**Given task:** From the entries below, pick out and copy each line that contains the string "height".

[Items from a data source]
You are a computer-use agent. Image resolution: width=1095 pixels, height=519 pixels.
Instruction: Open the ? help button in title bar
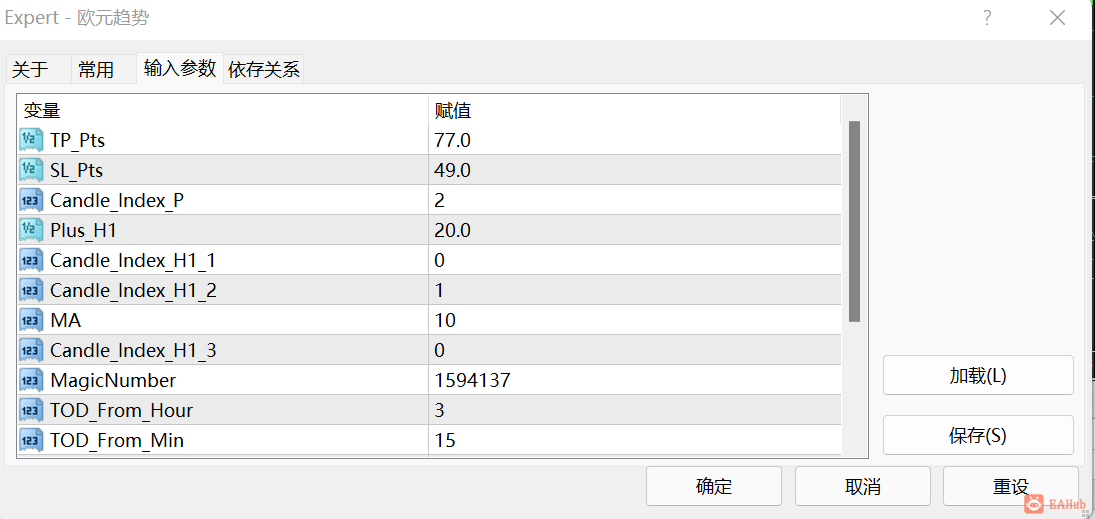[987, 19]
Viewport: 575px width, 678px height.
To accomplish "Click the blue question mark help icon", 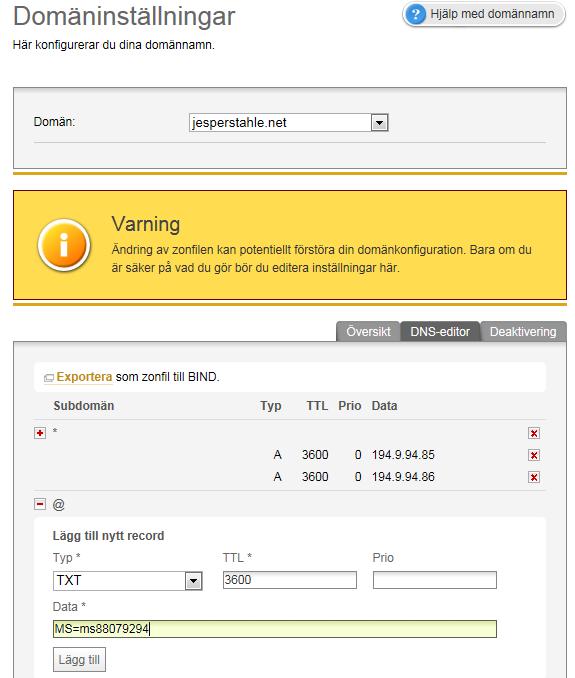I will point(415,14).
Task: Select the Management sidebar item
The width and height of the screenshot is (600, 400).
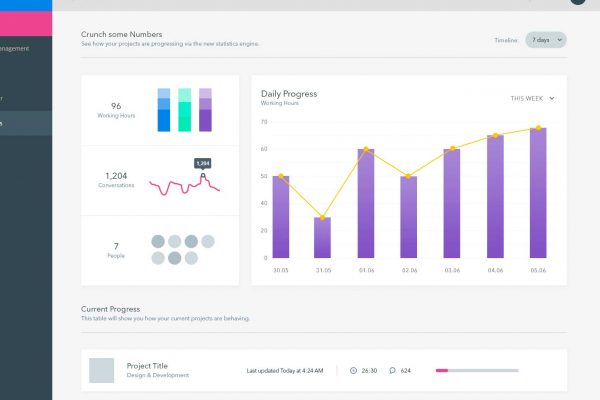Action: 22,48
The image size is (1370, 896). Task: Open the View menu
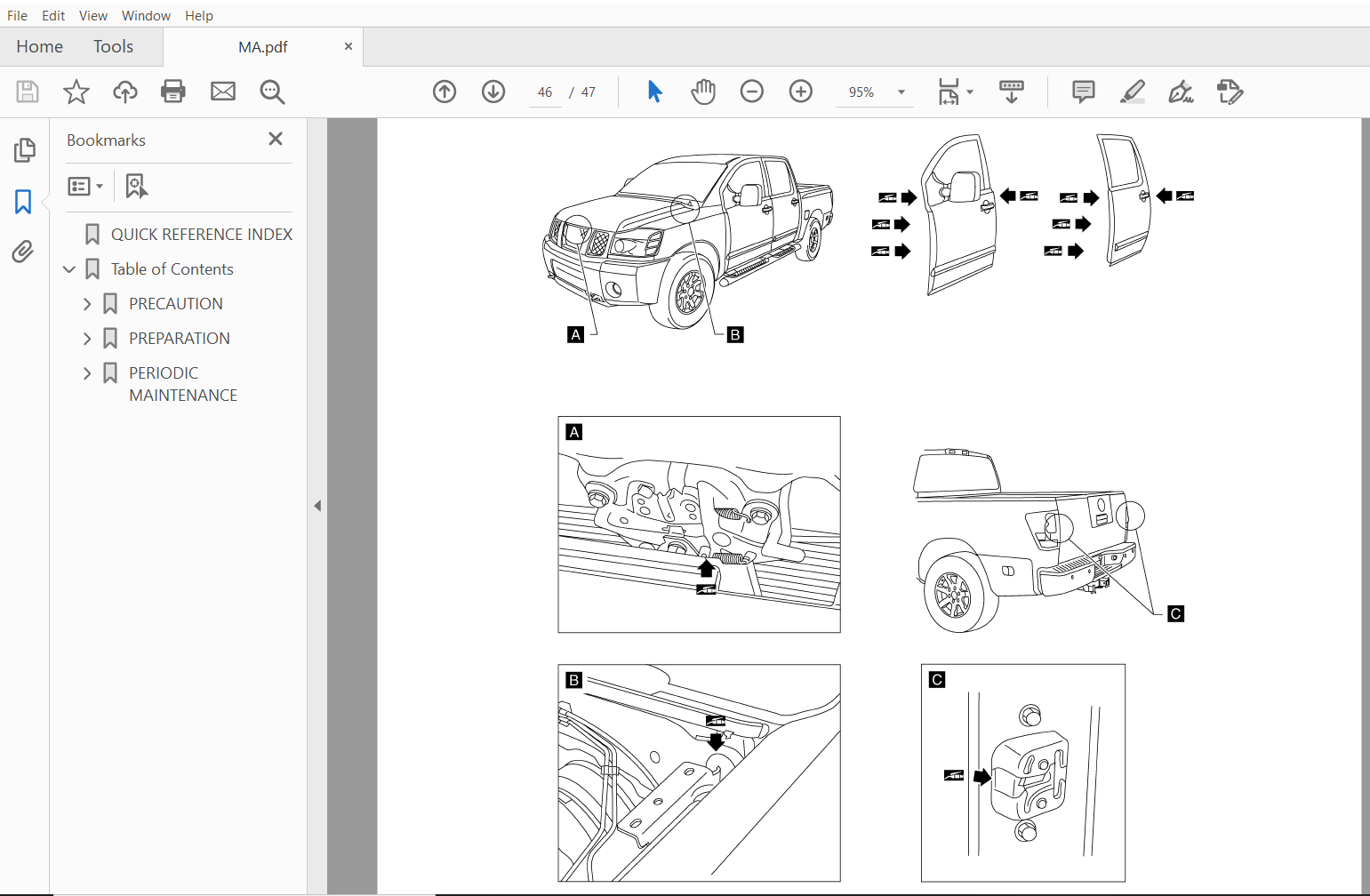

**Answer for this exercise:**
You are a computer-use agent. Image resolution: width=1095 pixels, height=519 pixels.
Viewport: 575px width, 678px height.
The width and height of the screenshot is (600, 400).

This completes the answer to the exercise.